What’s more—should I have to know? Should they? Is the world we want one where groups of volunteers all over the country feel like they need to personally manage monitors that check for chemicals in their water, and soil, and air in order to know that it’s safe to drink, eat, breathe?
Or is this something we consider a duty of government—a public good, either establishing a minimal baseline, like Medicaid, or providing a full-fledged service, like the library system? Because—if this is work performed at personal expense, by volunteers, we can be certain that safety will be applied only in communities that can afford to buy the tools, put in the time, and learn this expertise.
Imagine, instead, enough—and transparent enough—monitoring of polluting facilities that checking on the quality of air, drinking water, and water bodies, was as simple as checking the weather. No expertise required, just: what’s there? Am I in harm’s way? What can I do about it?
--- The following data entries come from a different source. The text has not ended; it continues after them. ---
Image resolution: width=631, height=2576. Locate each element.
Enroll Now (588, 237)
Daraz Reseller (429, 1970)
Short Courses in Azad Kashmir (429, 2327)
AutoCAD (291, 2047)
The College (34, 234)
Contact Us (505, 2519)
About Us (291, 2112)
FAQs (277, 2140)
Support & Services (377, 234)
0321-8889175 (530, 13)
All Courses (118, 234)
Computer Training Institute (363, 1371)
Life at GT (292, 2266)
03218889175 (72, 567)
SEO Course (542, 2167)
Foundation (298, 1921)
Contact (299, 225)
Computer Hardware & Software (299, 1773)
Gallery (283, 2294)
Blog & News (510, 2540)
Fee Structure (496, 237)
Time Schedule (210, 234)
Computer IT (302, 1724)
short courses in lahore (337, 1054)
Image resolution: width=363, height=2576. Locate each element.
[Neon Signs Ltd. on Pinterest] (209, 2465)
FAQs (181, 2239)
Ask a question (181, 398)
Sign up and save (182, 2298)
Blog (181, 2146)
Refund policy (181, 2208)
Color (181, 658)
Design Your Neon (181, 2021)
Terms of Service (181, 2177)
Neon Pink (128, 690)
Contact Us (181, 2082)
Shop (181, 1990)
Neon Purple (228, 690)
EDGI works both on tools that help now—like the open-source Notebooks of the Environmental Enforcement Watch, the people-centric history of US environmental governance housed at A People’s EPA, and ongoing monitoring and public comment on critical digital tools—and initiatives designed to begin reshaping our governance structures, such as researching and demonstrating ideas for data accessibility, participating in federal digital tool redesign, and long-term projects to situate EPA’s work in the broader context of the environmental justice movement.
Both EDGI and SEHN envision a world beyond permission-to-pollute environmental governance, where the health of humans and the environment are held sacred and kept safe—to the extent, perhaps, that we and future generations can take the right of environmental safety for granted.